What is the Well-Architectured Framework?

The AWS Well-Architected Framework is a comprehensive guide that provides a consistent approach for evaluating and improving cloud architectures, helping organizations design and operate reliable, secure, efficient, and cost-effective systems on Amazon Web Services (AWS).

This framework is made up of 6 pillars:

Pillar 1: Operational Excellence

Operational Excellence includes the the ability to run and monitor systems to deliver business value and to continually improve supporting processes and procedures.

Design Principles:

  • Perform operations as code - Infrastructure as code. (Terraform, CloudFormation. etc.);
  • Make frequent, small, reversible changes - So that in case of any failure you can reverse it;
  • Refine operations procedures frequently - And ensure that team members are familiar with it;
  • Anticipate failure - In case of failure, learn from it;
  • Use managed services - To reduce operational burden;
  • Implement observability for actionable insights - Performance, reliability, cost, etc.

Pillar 2: Security

Security includes the ability to protect information, systems and assets while delivering business value through risk assessments and mitigation strategies.

Design Principles:

  • Implement a strong identity foundation - Centralize privilege management and reduce (or even eliminate) reliance on long-term credentials. (Principle of least privilege).
  • Enable traceability - Integrate logs and metrics with systems to automatically respond and take action;
  • Apply security at all layers - Like edge network, VPC, VPC subnets, load balancer, every instance, operating system and application;
  • Protect data in transit and at rest - Encryption, tokenization and access control;
  • Keep people away from data - Reduce or eliminate the need for direct access or manual processing of data;
  • Prepare for security events - Run incident response simulations and use tools with automation to increase your speed for detection, investigation and recovery.

Pillar 3: Reliability

Reliability includes the ability of a system to recover from infrastructure or service disruptions, dynamically acquire computing resources to meet demand and mitigate disruptions such as misconfigurations or transient network issues.

Design Principles:

  • Test recovery procedures - Use automation to simulate different failures or to recreate scenarios that led to failures before;
  • Automatically recover from failure - Anticipate and remediate failures before they occur;
  • Scale horizontally to increase aggregate system availability - Distribute requests across multiple, smaller resources to ensure that they don’t share a common point of failure;
  • Stop guessing capacity - Maintain the optimal level to satisfy demand without over or under provisioning. (Use auto scaling).
  • Manage change in automation - Use automation to make changes to infrastructure.

Pillar 4: Performance Efficiency

Performance includes the ability to use computing resources efficiently to meet system requirements and to maintain that efficiency as demand changes and technologies evolve.

Design Principles:

  • Democratize advanced technologies - Advance technologies become services and hence you can focus more on product development;
  • Go global in minutes - East deployment in multiple regions;
  • Use serverless architectures - Avoid burden of managing servers;
  • Experiment more often - Easy to carry out comparative testing;
  • Mechanical sympathy - Be aware of all AWS services.

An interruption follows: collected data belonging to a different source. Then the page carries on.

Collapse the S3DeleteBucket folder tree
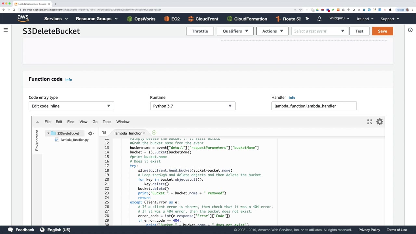The width and height of the screenshot is (416, 234). (x=48, y=133)
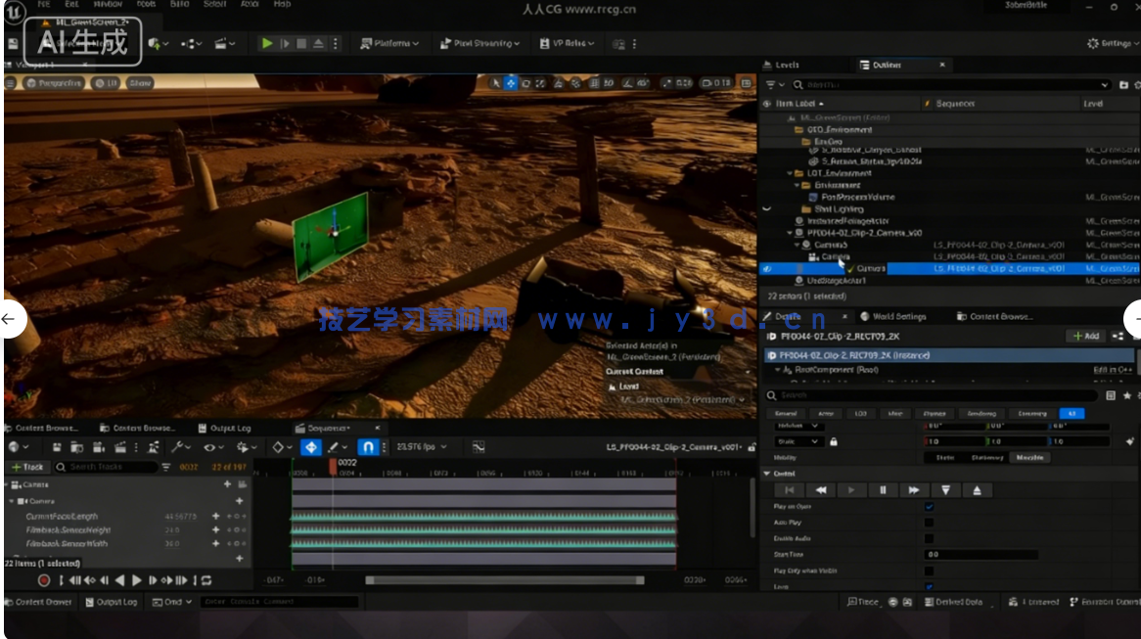The height and width of the screenshot is (639, 1141).
Task: Click the Track add button in Sequencer
Action: [27, 467]
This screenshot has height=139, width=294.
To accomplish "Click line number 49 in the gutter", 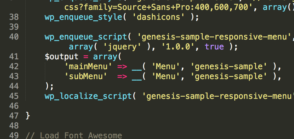I will click(x=14, y=135).
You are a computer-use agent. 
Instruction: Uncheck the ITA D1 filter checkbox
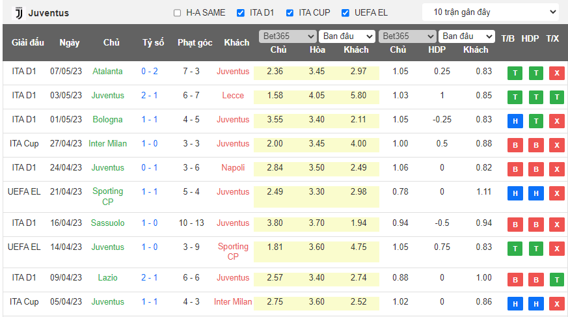pos(241,13)
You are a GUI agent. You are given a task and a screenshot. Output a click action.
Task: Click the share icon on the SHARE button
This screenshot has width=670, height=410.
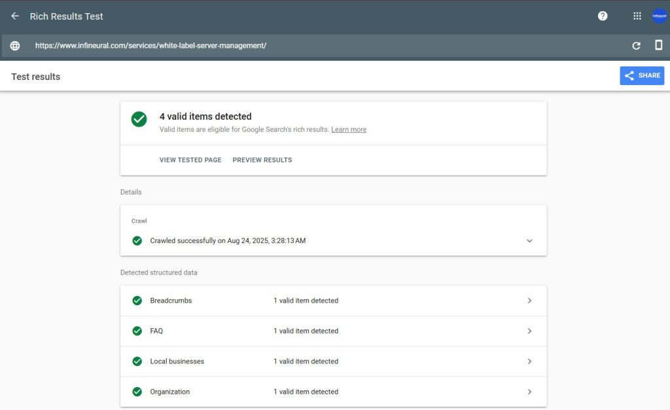(x=629, y=75)
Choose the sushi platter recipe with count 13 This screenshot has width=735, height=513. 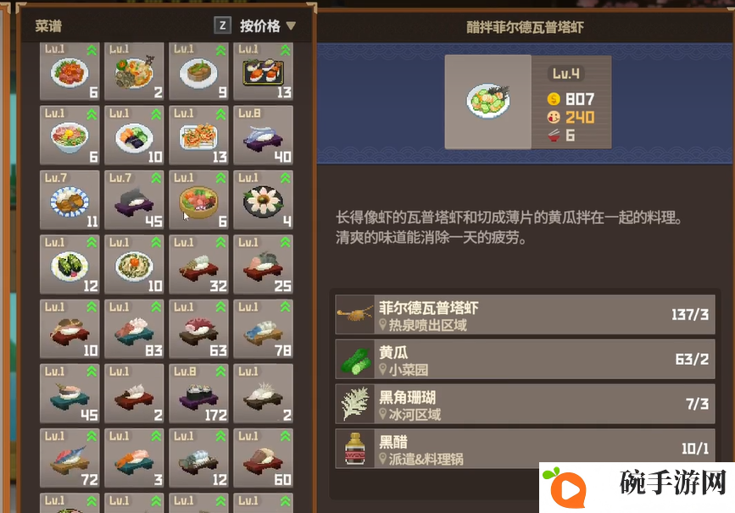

Pillar 5: Cost Optimization

Cost Optimization includes the ability to run systems to deliver business value at the lowest price point.

Design Principles:

  • Adopt a consumption mode - Pay only for what you use;
  • Measure overall efficiency - Use CloudWatch;
  • Stop spending money on data center operations - AWS does the infrastructure part and enables customers to focus on organization projects;
  • Analyze and attribute expenditure - Accurate identification of system usage and costs helps measure return on investment (ROI) - Make sure to use tags;
  • Use managed and application level services to reduce cost of ownership - As managed services operate at cloud scale, they can offer a lower cost per transaction or service.

Pillar 6: Sustainability

Sustainability includes the ability of minimizing the environmental impact of running cloud workloads.

Design Principles:

  • Understand your impact - Establish performance indicators and evaluate improvements;
  • Establish sustainability goals - Set long-term goals for each workload, model return on investment (ROI);
  • Maximize utilization - Right size each workload to maximize the energy efficiency of the underlying hardware and minimize idle resources;
  • Anticipate and adopt new, more efficient hardware and software offerings - Design for flexibility to adopt new technologies over time;
  • Use managed services - Shared services reduce the amount of infrastructure. Managed services help automate sustainability best practices as moving infrequent accessed data to cold storage and adjusting compute capacity.
  • Reduce the downstream impact of your cloud workloads - Reduce the ammount of energy or resources required to use your services and reduce the need for your customers to upgrade their devices.